If you’re like us, you’ve probably wondered what famous people add to their carts. Not the JAR brooch and Louis XV chair but the hairspray and the electric toothbrush. We asked author Neil Gaiman — whose new collection, The Neil Gaiman Reader, published this fall — about the boots, notebook, and books he can’t live without.
It was in 1994 or 1995, after I decided to write my novel Stardust, when I bought my first fountain pen. In my head, I wanted Stardust to feel as if it was written in the 1920s, so I went and bought a big leather-bound notebook and a fountain pen. I then discovered the fairly sensual joy of using one and how much I enjoy the ritual that goes along with it, like filling the pen. Then I discovered that when I sign things with a fountain pen it makes my handwriting pretty, if not possibly illegible. Eventually I went completely over to the fountain-pen side. My favorite fountain pen for the past decade has been a Pilot 823. My favorite ink is Mont Blanc Bordeaux, but they’ve discontinued that, so I’m hunting for a new one.
It’s just a better notebook. I used to use Moleskines, and then the Moleskine paper got thinner, so I switched over to the Leuchtturm. Joe Hill, the author, said, “Try these, they’re better.” And they are. I love how the brand sort of thought through ways of making its product better. For example, the Leuchtturm notebook comes with stick-on things that you can put down the side and on the cover so you know what’s inside. The pages are numbered and there’s a space on the top for a date, which regular notebooks don’t have. Its first pages include a contents list, so you can put down your page numbers and the topics they cover. It feels really well-designed.
I’m in Scotland, on Skye, and every couple of days I make either a loaf of bread or seven bagels with rye flour and the sourdough starter I bought when I got here. I’ve actually gotten really good at sourdough bagels and loaves. The recipe has evolved over the last seven months to the point where it has rye flour, barley flour, buckwheat, and sourdough. It works like a dream. A couple of days ago, I did something that I’ve always heard people do with sourdough, but I’d never done. An archeologist was passing by my house — there are a lot of archaeological sights here — and we were chatting and she mentioned that the sourdough starter she had for a couple years died days before. So I said, “Let me give you some of mine,” and I went into the kitchen and got her a jar and presented it to her. Now it will go off and live again.
I get another pair every time I wear through one. They tend to last about 18 months these days. I’ve been wearing the style for probably about 15 years now. Some friends have talked me into buying other incredibly expensive, made-to-measure, fancy-as-all-hell boots, but they were never incredibly comfortable. The Doc Martens just sort of survive anything I give them, but after about two years the leather will start splitting because I wear them all the time.

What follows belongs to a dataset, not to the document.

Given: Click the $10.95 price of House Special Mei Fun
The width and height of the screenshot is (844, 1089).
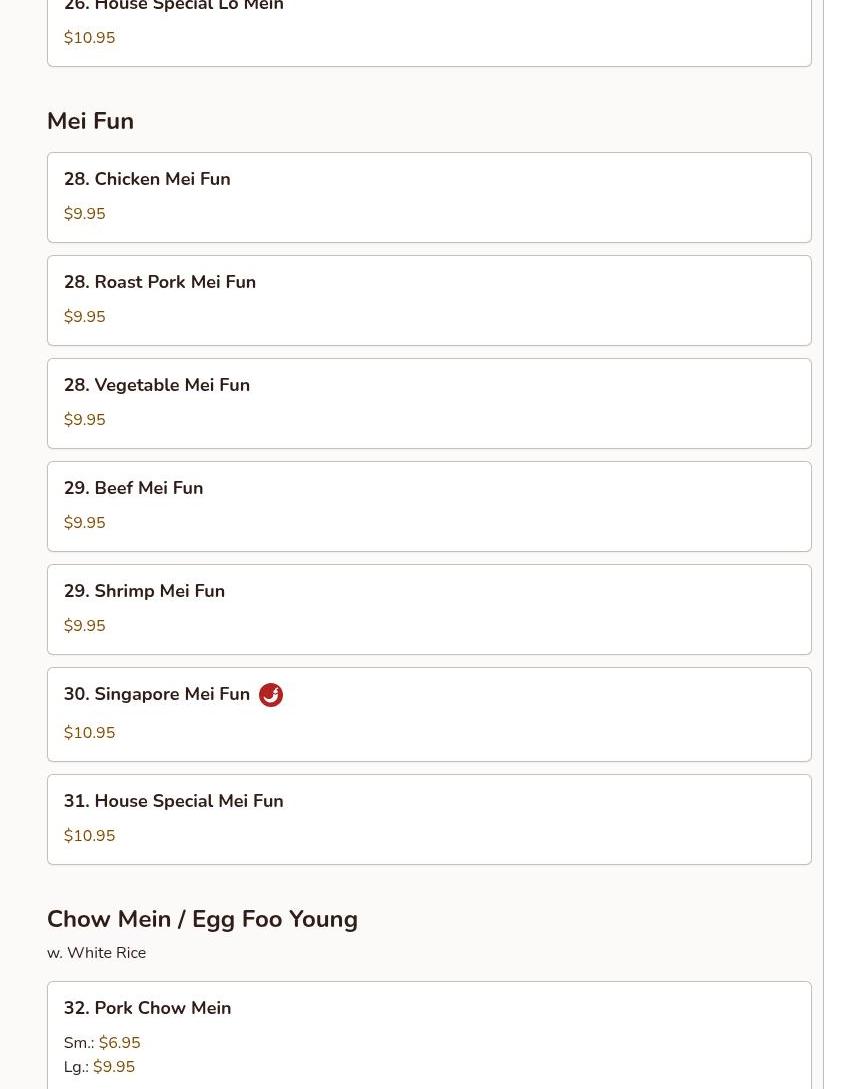Looking at the screenshot, I should point(89,836).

I fell in love with the glasses made by Dresden, which is in Melbourne, and now have lots of pairs. They only have one style of frame, which makes life easy, and it comes in three sizes and about a dozen colors — including some made from, I am sure, recycled Lego bricks. I have dark-colored frames I use for seeing a long way off, and brightly colored reading glasses, so I can find them.
When I got to the Isle of Skye, I came from Australia where I had been over the summer and did not have enough clothes that would work with the Scottish wind. So I thought, what can I get during lockdown when nobody is selling anything? I went with this black sweater. But normally, I get my black sweaters every birthday when my mother asks, “‘What would you like for your birthday?,” hoping that I’m finally going to say something other than a black sweater. Instead, I say, “A black sweater.” And she gets me a black sweater.
Featherhood is a brilliant book and it’s getting a lot of attention, which makes me very happy. It’s a story I was vaguely on the distant edges of — it’s Charlie Gilmour telling the story of how he adopted a magpie, and how his biological father, a poet named Heathcote Williams, had once raised a bird himself. It’s also the story of Charlie’s relationship with Heathcote. When I was 23 or 24 and my very first book was published, Charlie’s mother, Polly, who is now a famous and well-respected author, was a 21- or 22-year-old publicist whose job it was to publicize my first book. So we’ve been friends forever. When she became pregnant with Charlie, I was following that, and when Heathcote Williams essentially went mad and broke down, Polly and infant Charlie came back to London, and I followed that story, too. So I felt kind of like a detective reading about Charlie trying to figure out who his father was and what went wrong. It’s a beautiful book about fathers and sons and birds. If you like birds, you’ll love it.